[EXTRACTED DATA]

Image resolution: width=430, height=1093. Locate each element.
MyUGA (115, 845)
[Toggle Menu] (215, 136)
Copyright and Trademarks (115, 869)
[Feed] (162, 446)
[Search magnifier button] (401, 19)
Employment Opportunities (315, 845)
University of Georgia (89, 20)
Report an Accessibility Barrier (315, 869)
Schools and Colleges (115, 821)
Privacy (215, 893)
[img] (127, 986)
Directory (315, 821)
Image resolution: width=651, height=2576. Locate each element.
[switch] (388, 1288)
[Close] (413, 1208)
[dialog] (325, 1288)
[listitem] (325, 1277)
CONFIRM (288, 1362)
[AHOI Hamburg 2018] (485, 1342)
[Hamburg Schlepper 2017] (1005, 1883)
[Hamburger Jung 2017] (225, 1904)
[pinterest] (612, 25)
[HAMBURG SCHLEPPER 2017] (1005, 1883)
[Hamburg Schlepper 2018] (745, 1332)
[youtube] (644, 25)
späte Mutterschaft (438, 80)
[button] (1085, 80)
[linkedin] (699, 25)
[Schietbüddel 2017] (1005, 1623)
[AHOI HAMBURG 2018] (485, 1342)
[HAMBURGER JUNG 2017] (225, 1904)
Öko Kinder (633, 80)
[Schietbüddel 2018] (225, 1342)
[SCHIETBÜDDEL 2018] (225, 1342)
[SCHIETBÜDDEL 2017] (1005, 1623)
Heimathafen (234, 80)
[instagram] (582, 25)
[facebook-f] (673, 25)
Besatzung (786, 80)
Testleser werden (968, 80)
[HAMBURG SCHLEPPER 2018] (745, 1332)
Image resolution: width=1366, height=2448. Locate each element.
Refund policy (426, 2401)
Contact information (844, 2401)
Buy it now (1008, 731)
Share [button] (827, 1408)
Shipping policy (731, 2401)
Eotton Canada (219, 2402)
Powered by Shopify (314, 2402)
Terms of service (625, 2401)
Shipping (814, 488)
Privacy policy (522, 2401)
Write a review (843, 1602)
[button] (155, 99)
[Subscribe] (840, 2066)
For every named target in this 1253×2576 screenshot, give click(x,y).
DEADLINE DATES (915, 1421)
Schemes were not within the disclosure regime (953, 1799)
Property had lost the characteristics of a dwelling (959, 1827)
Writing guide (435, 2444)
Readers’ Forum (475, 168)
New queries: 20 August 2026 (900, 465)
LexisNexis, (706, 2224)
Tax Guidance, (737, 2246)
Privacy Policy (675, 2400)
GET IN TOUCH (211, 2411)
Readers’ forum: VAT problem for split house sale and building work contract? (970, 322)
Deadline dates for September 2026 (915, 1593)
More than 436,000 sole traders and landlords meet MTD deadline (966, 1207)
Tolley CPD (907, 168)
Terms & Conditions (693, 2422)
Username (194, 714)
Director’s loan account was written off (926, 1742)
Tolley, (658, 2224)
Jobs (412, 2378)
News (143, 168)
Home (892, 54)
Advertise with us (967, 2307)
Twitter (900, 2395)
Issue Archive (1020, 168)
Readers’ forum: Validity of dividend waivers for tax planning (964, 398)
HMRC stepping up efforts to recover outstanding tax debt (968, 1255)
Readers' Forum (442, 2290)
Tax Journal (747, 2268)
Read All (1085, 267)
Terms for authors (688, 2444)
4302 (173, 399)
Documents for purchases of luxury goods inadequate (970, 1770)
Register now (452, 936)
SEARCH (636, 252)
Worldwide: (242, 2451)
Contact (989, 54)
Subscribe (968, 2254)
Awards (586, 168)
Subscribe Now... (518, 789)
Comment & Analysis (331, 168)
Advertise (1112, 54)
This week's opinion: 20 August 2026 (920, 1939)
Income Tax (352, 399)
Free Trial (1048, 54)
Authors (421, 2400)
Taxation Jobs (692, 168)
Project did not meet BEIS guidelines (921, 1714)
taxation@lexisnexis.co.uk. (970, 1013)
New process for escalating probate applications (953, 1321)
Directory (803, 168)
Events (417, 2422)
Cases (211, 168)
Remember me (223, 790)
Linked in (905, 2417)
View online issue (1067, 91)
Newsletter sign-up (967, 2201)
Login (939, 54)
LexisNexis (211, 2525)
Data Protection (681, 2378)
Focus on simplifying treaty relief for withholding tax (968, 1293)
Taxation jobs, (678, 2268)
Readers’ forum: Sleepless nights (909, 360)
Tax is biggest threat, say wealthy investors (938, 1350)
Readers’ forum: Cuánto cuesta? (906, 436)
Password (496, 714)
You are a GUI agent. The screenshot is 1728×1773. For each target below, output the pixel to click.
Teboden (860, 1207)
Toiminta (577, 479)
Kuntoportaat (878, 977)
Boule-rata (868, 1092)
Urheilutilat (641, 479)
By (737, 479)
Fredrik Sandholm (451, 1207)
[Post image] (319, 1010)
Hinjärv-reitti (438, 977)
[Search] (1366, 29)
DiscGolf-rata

[/EXTRACTED DATA]

All lines that hold the word "width" should be copied from the data.

# EXERCISE RESULT
Image resolution: width=430, height=1093. Locate each element.
Image resolution: width=651, height=2576. Locate each element.
Image resolution: width=1366, height=2448. Locate each element.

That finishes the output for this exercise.